1. Field of the Invention
The present invention relates to a method of performing secondary modulation on a train of data acquired by run length limited modulation of a train of data that represents information to be recorded on a recording medium.
2. Description of the Related Art
Run length limited (hereinafter referred to as "RLL") modulation is one type of modulation to convert a train of data representing information to be recorded on a recording medium, to have a format suitable for the recording medium. A series of zeros or ones in a train of NRZ (Non Return to Zero) data is called "run", and modulation to encode input data according to conversion rules is called (d, k) RLL modulation where d is the minimum run of zeros and k is the maximum run of zeros. In (1, 7) RLL modulation, one type of a RLL modulation, NRZ data is converted in accordance with Tables A and B given in FIG. 1. If the NRZ data in the data input order matches with any 4-bit pattern in Table B, the four bits of the NRZ data are converted into six bits in accordance with the Table B. If the NRZ data in the data input order matches with none of the 4-bit patterns in Table B, every two bits of the NRZ data are converted into three bits in accordance with the Table A. When the result of the (1, 7) RLL modulation is further subject to NRZI (Non Return to Zero Inverted) conversion, a series of ones have seven NRZI patterns 2T to 8T where T represents a bit interval.

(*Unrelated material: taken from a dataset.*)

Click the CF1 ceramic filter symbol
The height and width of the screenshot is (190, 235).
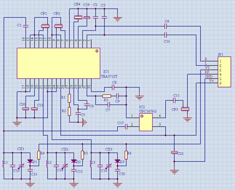pos(45,27)
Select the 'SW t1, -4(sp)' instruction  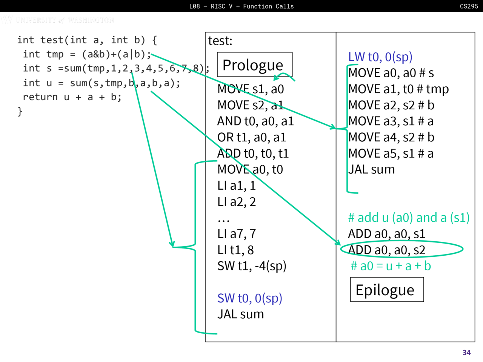click(252, 266)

In a recording medium, such as a magneto optical disk or a write once optical disk, on which recording marks (or pits) are formed on the recording surface by a temperature rise caused by a focused laser beam at the time of information recording, if the mark length becomes long even with constant write power of the laser beam, heat energy is accumulated in the recording medium so that the mark width gradually increases and a mark edge shift occurs. For example, if five consecutive bits in a data train are all ones, when constant write power is generated as shown in FIG. 2(a), a mark is formed on the recording medium as shown in FIG. 2(b). The position of the mark which corresponds to the trailing edge of the data where "1" changes to "0" in FIG. 2(a) is shifted, producing a mark edge shift A. When a signal is read out from a portion of the recording medium having such a mark, the read signal would have a waveform as shown in FIG. 2(c) so that the waveform above the slice level contains the mark edge shift A, preventing the reproduction of the original data.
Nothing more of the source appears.